#### Exercise passage ####
Wednesday, June 08, 2005

Genetic link to ability to orgasm in females (CFO, pt. 7)

From Steve Horwitz, via email.

A new article in Biology Letters reports on a British twin study which estimates that 34% of the ability of females to have orgam during intercourse is genetic (confidence interval 27–40%). The number goes up to 45% for orgasm in masturbation (confidence interval 38–52%). The study sent questionnaires to members of the British national twin registry. They received replies from 683 non-identical twins and 714 identical twins.

This follows an earlier Australian study which I am trying to track down. It would help if I could get the Biology Letters article.

So how does this bear on the Symmons evolutionary hypothesis that we have been discussing on this blog? If the female orgasm is a developmental byproduct of the male orgasm, we should expect genes associated with female orgasm to show a lot of variation. If there was direct selective pressure on the genes, that should show up as reduced genetic variability.
#### Source information ####
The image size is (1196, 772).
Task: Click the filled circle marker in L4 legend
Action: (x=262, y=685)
####
#### Source information ####
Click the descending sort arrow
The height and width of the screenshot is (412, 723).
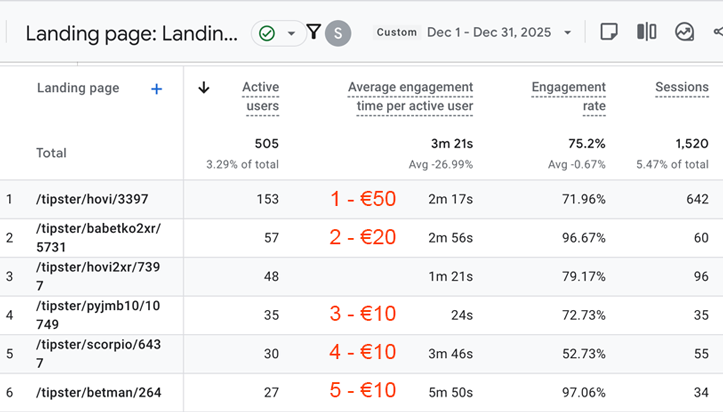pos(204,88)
####
▶ Instructions:
1 - Copy out the twin study post from "Genetic link to" up to and including "Biology Letters article.".
2 - Answer these questions from the twin study post, one line each:
(a) How many replies from identical twins did the study receive?
(b) What share of the ability to have orgasm in masturbation does the study estimate is genetic?
(c) According to the post, what would direct selective pressure on the genes show up as?
3 - Continue the twin study post from its last sentence.
The data have nothing to do with this work.

▶ Outputs in order:
1 -
Genetic link to ability to orgasm in females (CFO, pt. 7)

From Steve Horwitz, via email.

A new article in Biology Letters reports on a British twin study which estimates that 34% of the ability of females to have orgam during intercourse is genetic (confidence interval 27–40%). The number goes up to 45% for orgasm in masturbation (confidence interval 38–52%). The study sent questionnaires to members of the British national twin registry. They received replies from 683 non-identical twins and 714 identical twins.

This follows an earlier Australian study which I am trying to track down. It would help if I could get the Biology Letters article.

2 -
(a) 714
(b) 45% (confidence interval 38–52%)
(c) Reduced genetic variability

3 -
Here is the write up from SFGate.

This is the write up in New Scientist.

Note some of the discrepencies in science journalism. New Scientist says this is the first study of this kind. SFGate points to the Australian study earlier this year. Also, New Scientist opens with some cheap jokes. On the other hand, they gave Lloyd a phone call. Both articles mention use of these findings to develop drugs to promote orgasm in women. Alert feminists will note that the FDA has been slow to approve drugs that help women sexually. Women's use of viagra, for instance, has never been approved.